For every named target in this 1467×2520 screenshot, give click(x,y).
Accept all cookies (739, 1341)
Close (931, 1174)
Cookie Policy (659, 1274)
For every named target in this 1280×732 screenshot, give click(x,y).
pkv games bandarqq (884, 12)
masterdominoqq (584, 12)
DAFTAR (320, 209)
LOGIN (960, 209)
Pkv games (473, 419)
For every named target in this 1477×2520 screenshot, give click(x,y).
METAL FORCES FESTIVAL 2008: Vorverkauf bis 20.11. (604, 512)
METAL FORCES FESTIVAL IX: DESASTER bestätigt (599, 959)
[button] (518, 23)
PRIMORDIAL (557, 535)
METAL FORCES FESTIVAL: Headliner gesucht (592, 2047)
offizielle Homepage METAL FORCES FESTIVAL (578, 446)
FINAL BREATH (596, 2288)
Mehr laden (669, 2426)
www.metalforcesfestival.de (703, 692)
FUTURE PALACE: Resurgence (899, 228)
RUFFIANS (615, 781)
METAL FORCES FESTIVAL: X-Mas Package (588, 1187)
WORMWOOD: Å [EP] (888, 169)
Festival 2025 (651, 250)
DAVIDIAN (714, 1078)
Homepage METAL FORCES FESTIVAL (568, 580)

What you should do: After reading the records above, transcribe them verbatim.

Result for this task:
For every named target in this 1467×2520 screenshot, give click(x,y).
Accept all cookies (739, 1341)
Close (931, 1174)
Cookie Policy (659, 1274)
For every named target in this 1280×732 screenshot, give click(x,y).
pkv games bandarqq (884, 12)
masterdominoqq (584, 12)
DAFTAR (320, 209)
LOGIN (960, 209)
Pkv games (473, 419)
For every named target in this 1477×2520 screenshot, give click(x,y).
METAL FORCES FESTIVAL 2008: Vorverkauf bis 20.11. (604, 512)
METAL FORCES FESTIVAL IX: DESASTER bestätigt (599, 959)
[button] (518, 23)
PRIMORDIAL (557, 535)
METAL FORCES FESTIVAL: Headliner gesucht (592, 2047)
offizielle Homepage METAL FORCES FESTIVAL (578, 446)
FINAL BREATH (596, 2288)
Mehr laden (669, 2426)
www.metalforcesfestival.de (703, 692)
FUTURE PALACE: Resurgence (899, 228)
RUFFIANS (615, 781)
METAL FORCES FESTIVAL: X-Mas Package (588, 1187)
WORMWOOD: Å [EP] (888, 169)
Festival 2025 (651, 250)
DAVIDIAN (714, 1078)
Homepage METAL FORCES FESTIVAL (568, 580)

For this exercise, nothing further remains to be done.